# IV Guidelines for Charging CPT 96366 following CPT 96367 - How should I charge?



## Pvdcoder (Mar 14, 2018)

Hello,
My question is, if a patient in the ED received multiple IV drug infusions and one of the drugs only ran for 63 minutes, would I charge 96367 alone or do I add 96366 because it ran over 60 minutes?  Here are the drugs that were given:

Patient was in the ER from 03/01/18 to 03/02/18


Infusions:

Vancomycin	3/1	2059-2336	total of 157 minutes
Azactam	3/1	2207-0024	total of 137 minutes
Mag Sulfate	3/1	2337-0129	total of 112 minutes
Flagyl		3/2	0026-0129	total of 63 minutes

I would charge it this way:  Vanco  - 96365 & 96366 x 2, Azactam – 96367 & 96366 x 1, Mag Sulfate – 96367 & 96366 x 1 and Flagyl – 96367.

I am being told that I should add CPT 96366 to the Flagyl charge because it ran over 63 minutes but I thought in order to charge 96366 it had to run at least 91 minutes.  Does it only have to run over 60 minutes when charging a sequential infusion (96367) to add the subsequent (96366) charge?

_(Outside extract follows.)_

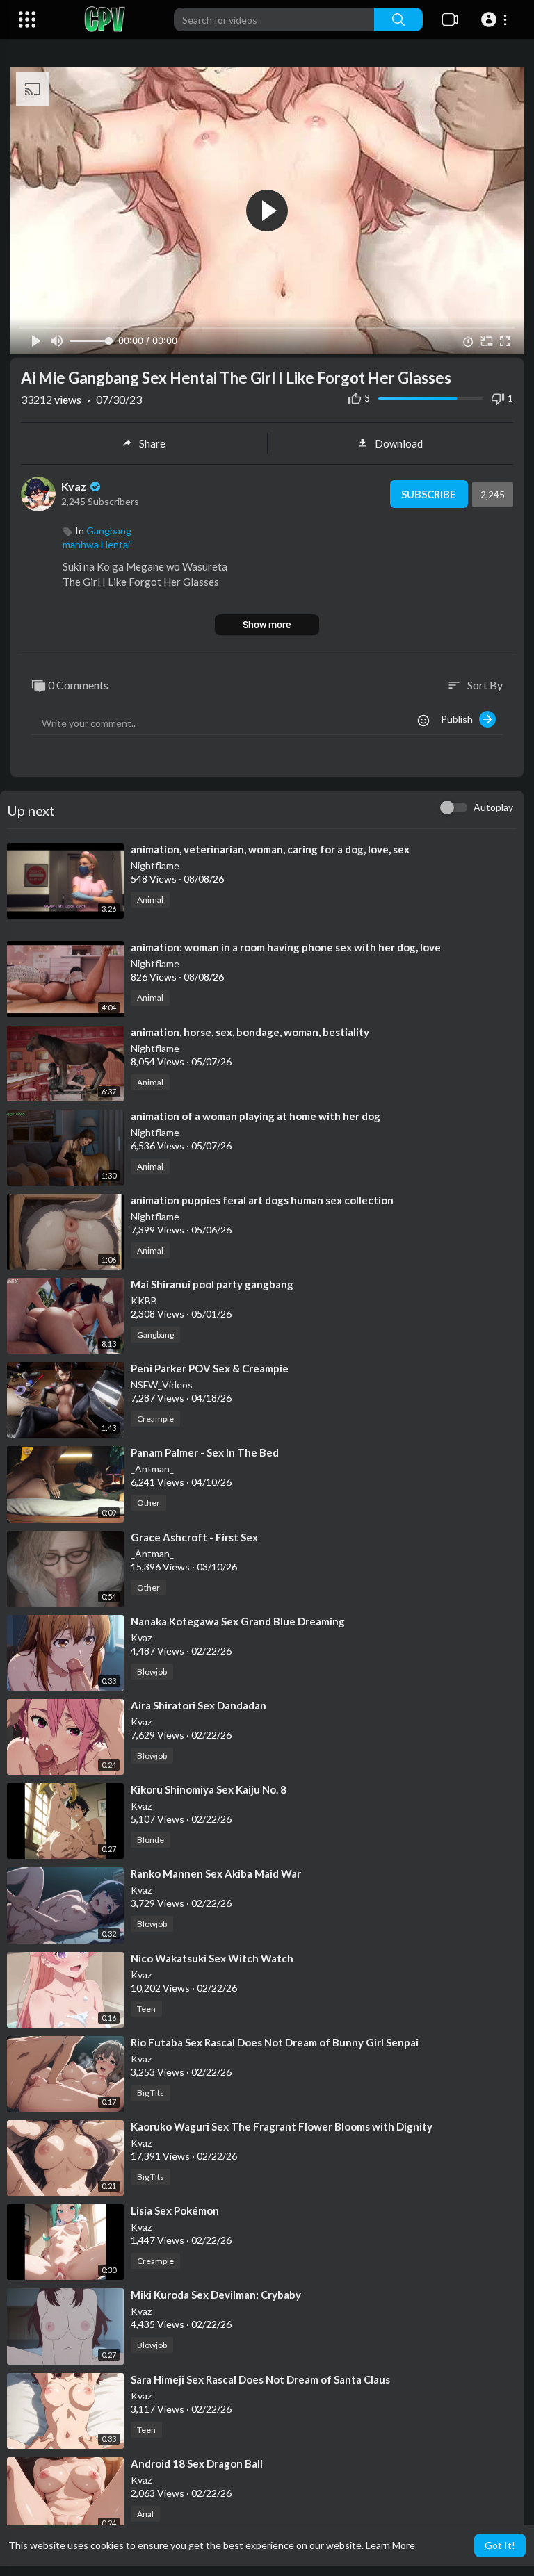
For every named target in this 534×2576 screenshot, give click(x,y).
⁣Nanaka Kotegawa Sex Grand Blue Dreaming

Can someone please explain if I should have charged the 96366 and why?


----------



## cleanclaims (Mar 18, 2018)

I used this article from AHIMA and it helped with a couple of the scenarios that I had.  See if this helps:  http://bok.ahima.org/doc?oid=107707#.Wq79tOSG_IU

Kat


----------



## khines80 (Jan 22, 2019)

*Infusion Charging*

Since you did not specify, I'm going to assume that this patient had only one vascular access site. I think you've got a very good idea of what should be charged. I just have one change and will try to answer your questions as well.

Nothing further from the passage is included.